▶ **BRANO SCELTO**:
╭──

Proposte per la nuova
legge urbanistica regionale
Secondo la legge 142
sulle autonomie locali, la Regione deve
determinare gli obiettivi generali della
programmazione
economico-sociale-territoriale in funzione
della quale ripartire le risorse destinate
agli investimenti degli Enti Locali.
Dal canto loro, province
e comuni devono concorrere alla definizione
di tali obiettivi regionali. Sempre la 142
stabilisce che la Regione debba emanare
specifiche norme di disciplina dei rapporti
e dei ruoli con i citati Enti.
Un primo procedimento di
interrelazione è stato attivato in
occasione dell’elaborazione della
programmazione finalizzata al quadro
Comunitario di Sostegno 2000-2006, ma si
tratta di andare oltre, trasferendo anche
agli altri settori tale positiva esperienza.
Mi riferisco, in
particolare all’urbanistica.
A quasi vent’anni dalla
sua approvazione, la normativa urbanistica
della Regione Campania (LR14/1982) in più
punti risulta in contrasto con leggi statali
emanate in epoche successive ma,
soprattutto, non contiene i nuovi principi
introdotti nel sistema legislativo italiano
dalla legge 142 in poi.

╰──

▶ **SEZIONE DATI**:
╭──

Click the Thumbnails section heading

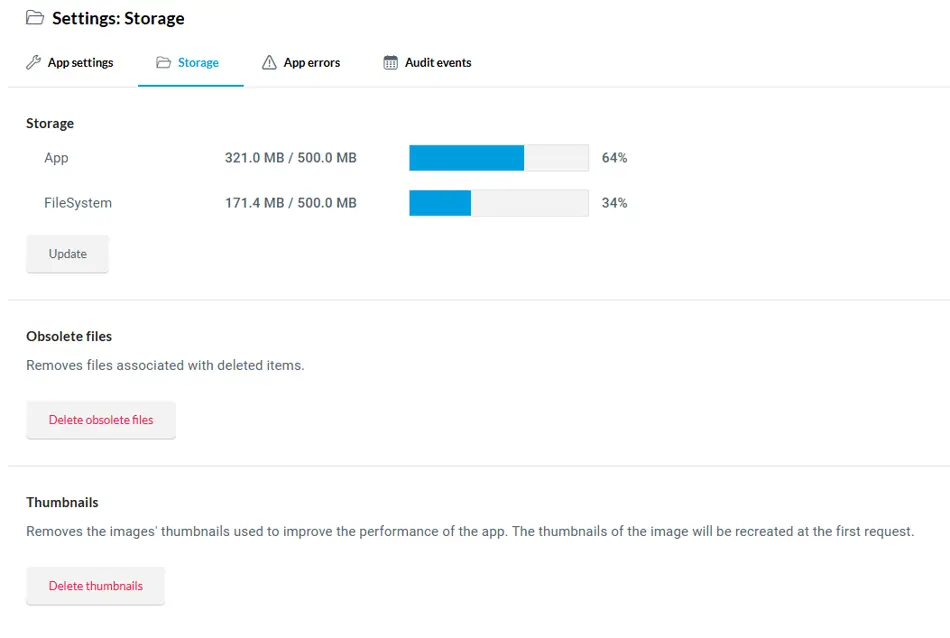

╰──

▶ **LE CONSEGNE**:
(1) Nel brano sulla nuova legge urbanistica regionale, quale legge contiene la normativa urbanistica della Regione Campania?
(2) Scrivi il seguito del brano sulla nuova legge urbanistica regionale, partendo dopo la sua ultima frase.
Il materiale è a sé stante e non riguarda il brano.

▶ **RISPOSTE**:
(1) La LR14/1982.

(2)
Tutto ciò crea non pochi
problemi: basti pensare che la mancata
emanazione di una legge sulle modalità di
approvazione del Piano Territoriale di
Coordinamento Provinciale rischia di
vanificare il lavoro delle province campane
(quasi tutte) che ne stanno ormai ultimando
la redazione.
La vigente normativa
regionale, inoltre, non contiene i principi
del decentramento amministrativo, introdotti
con l’approvazione del DLgs 112/1999.
Quest’ultimo, infatti, delegando numerose
funzioni a Regioni, Province e Comuni,
disegna anche nuovi ruoli per gli Enti ai
quali è demandata la pianificazione e la
gestione del territorio.
Queste alcune delle
ragioni per le quali appare urgente che la
Regione Campania si doti di una nuova Legge
Urbanistica.
Il principio fondante
della nuova Legge, superando l’attuale
ordinamento gerarchico, dovrebbe essere
quello di affidare ad ogni soggetto che
esercita funzioni di governo del territorio
possibilità di azioni autonome, correlate
alle responsabilità che gli sono
riconosciute ed aventi come obiettivo l’attuazione
di interventi efficaci ed efficienti.
In virtù di tale
principio ogni Ente territoriale dovrebbe
approvare gli strumenti urbanistici coerenti
con il proprio livello decisionale.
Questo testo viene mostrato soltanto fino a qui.